**Assigned task**
Would you retype the line that contains "Screen dimensions: 1033x402" and all lines following it to the end of the entries below, exactly and without pictures?

**Extracted material**
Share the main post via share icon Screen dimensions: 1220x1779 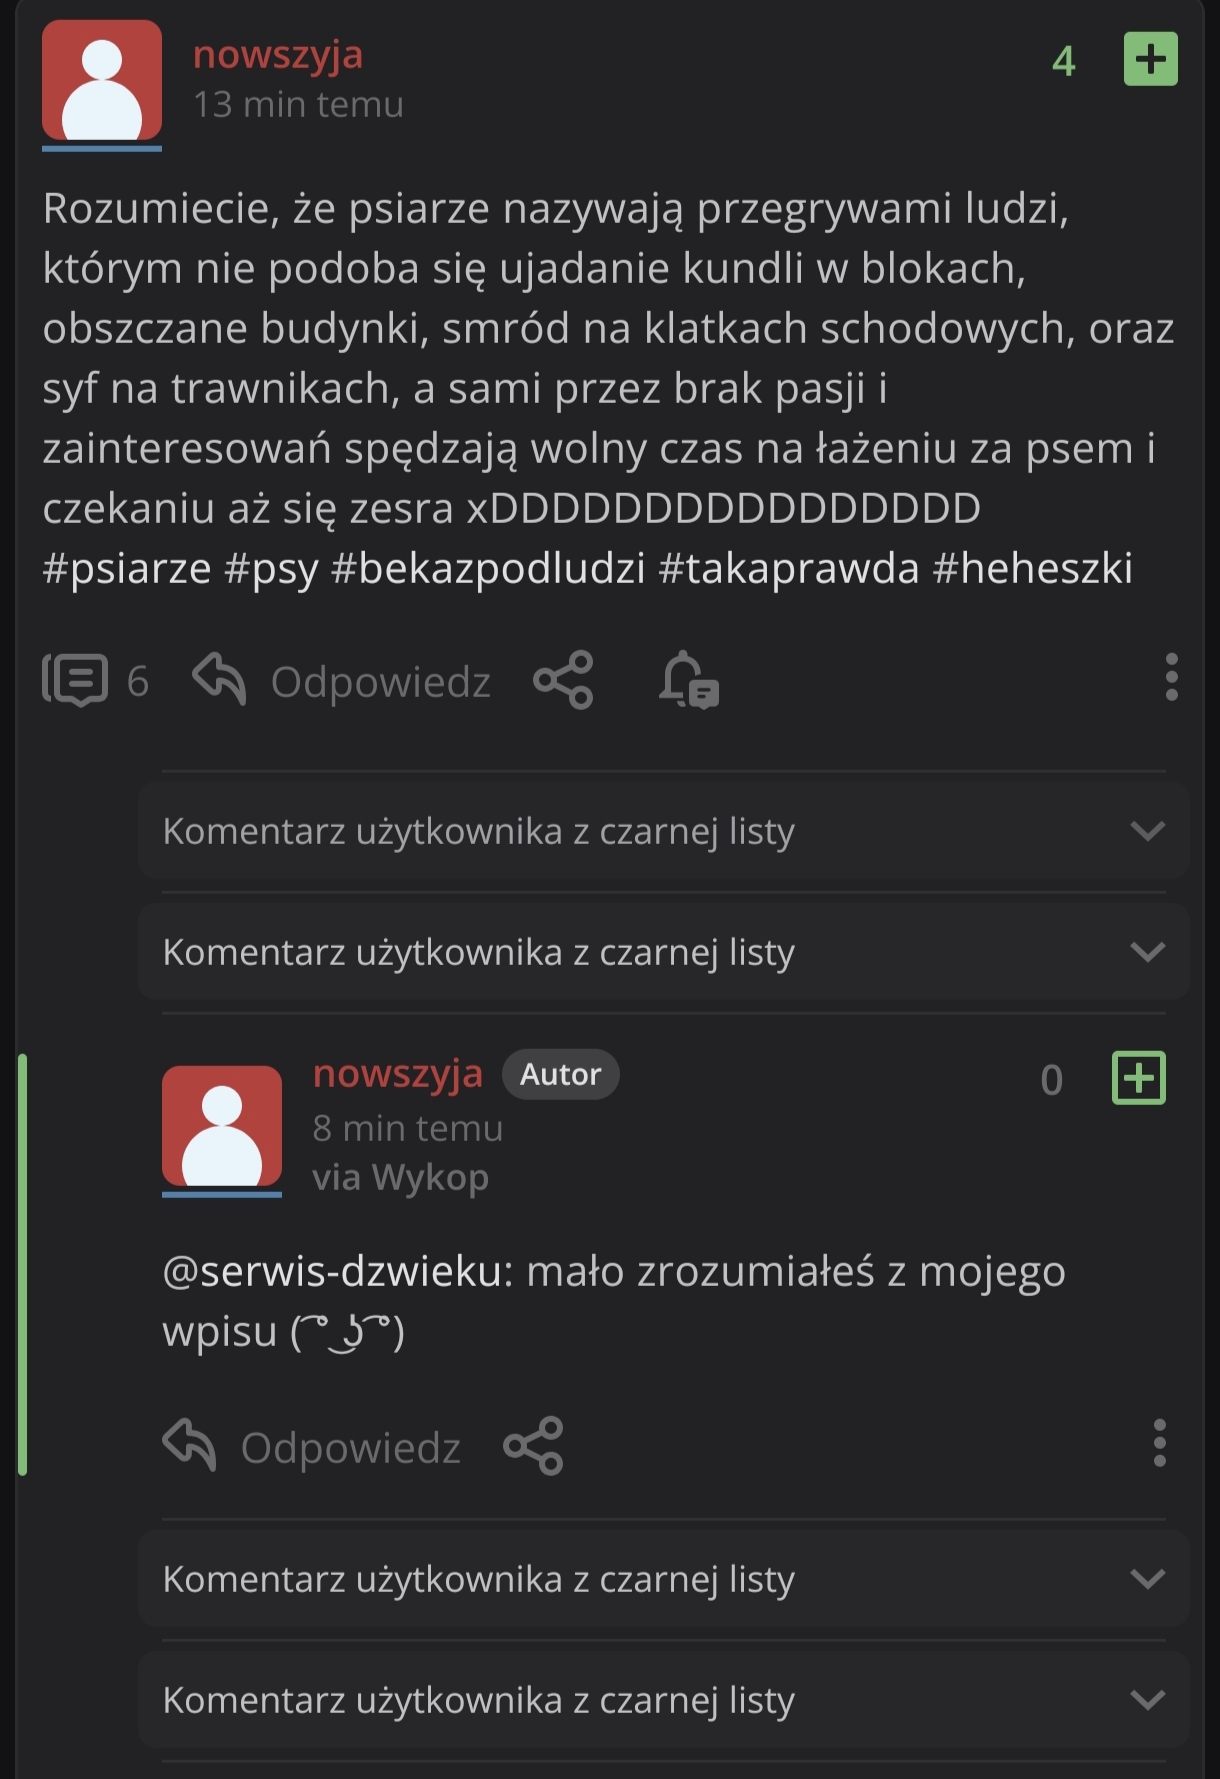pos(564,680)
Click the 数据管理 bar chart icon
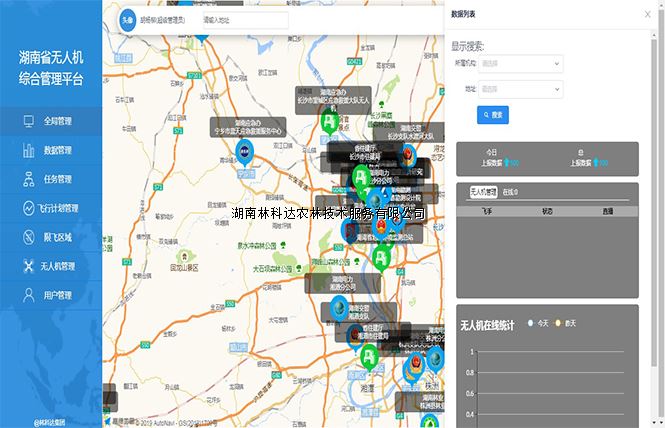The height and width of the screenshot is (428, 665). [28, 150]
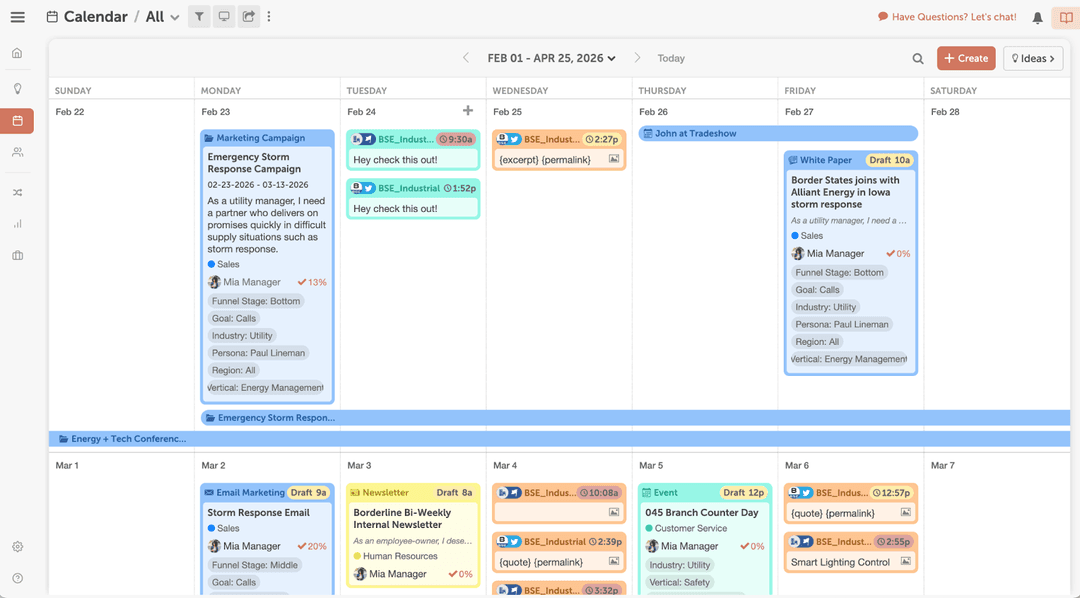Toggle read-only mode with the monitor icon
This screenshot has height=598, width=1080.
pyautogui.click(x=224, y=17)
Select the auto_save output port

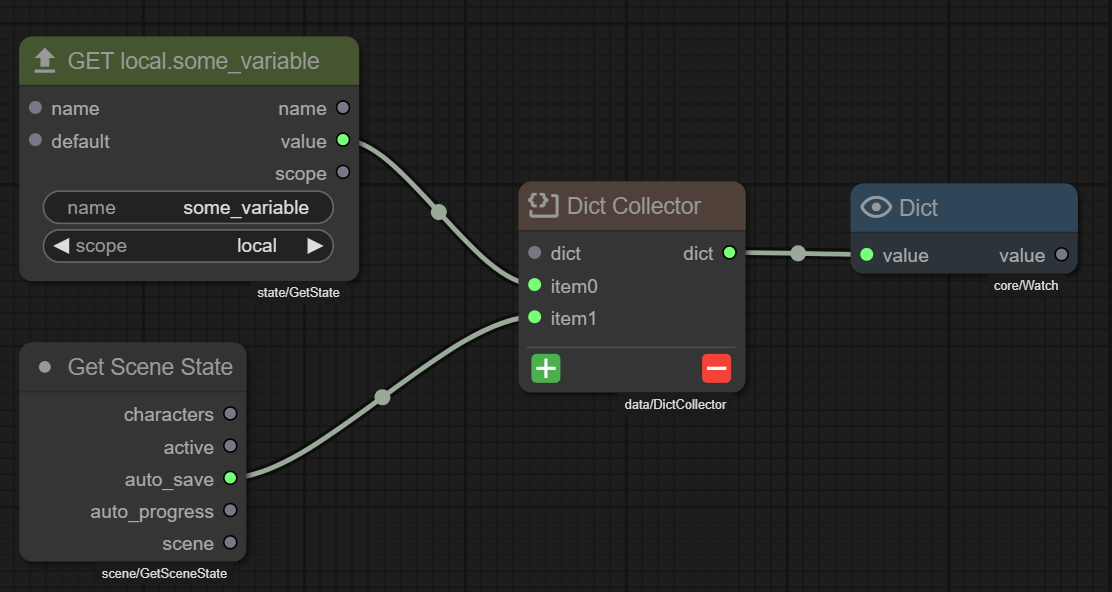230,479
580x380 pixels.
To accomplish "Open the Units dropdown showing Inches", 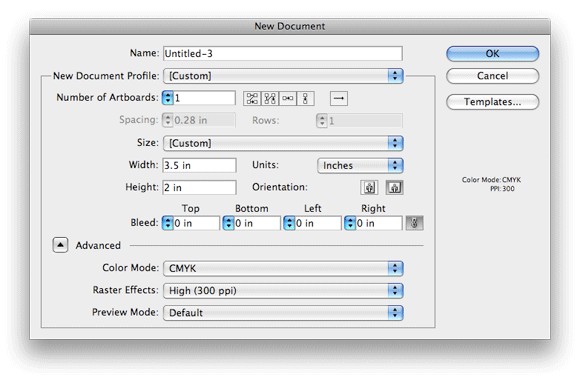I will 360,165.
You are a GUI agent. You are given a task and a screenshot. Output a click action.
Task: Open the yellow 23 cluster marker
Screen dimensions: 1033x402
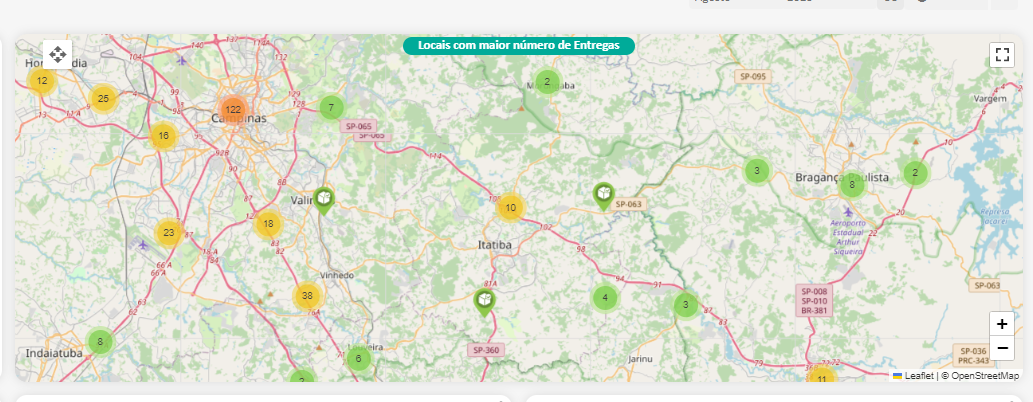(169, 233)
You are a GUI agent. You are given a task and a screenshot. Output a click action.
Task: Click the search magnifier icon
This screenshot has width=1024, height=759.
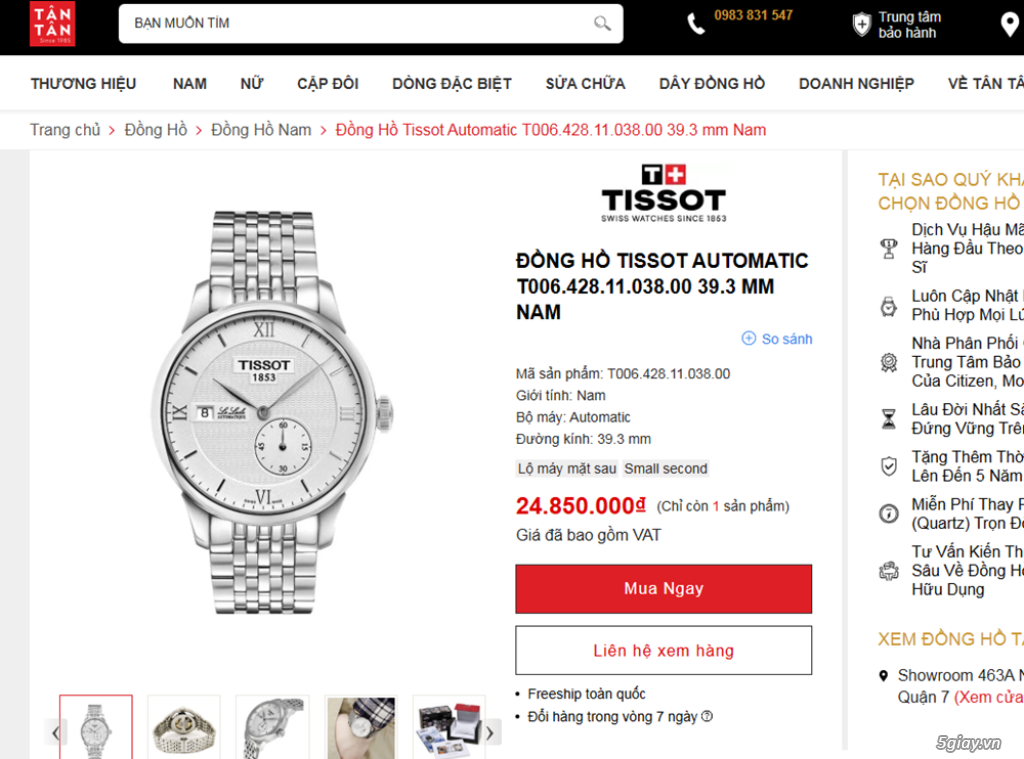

**Answer area**
Screen dimensions: 1033x402
(169, 233)
You are a GUI agent. You are given a task and a screenshot. Output a click action.
Task: Click the search magnifier icon
This screenshot has width=1024, height=759.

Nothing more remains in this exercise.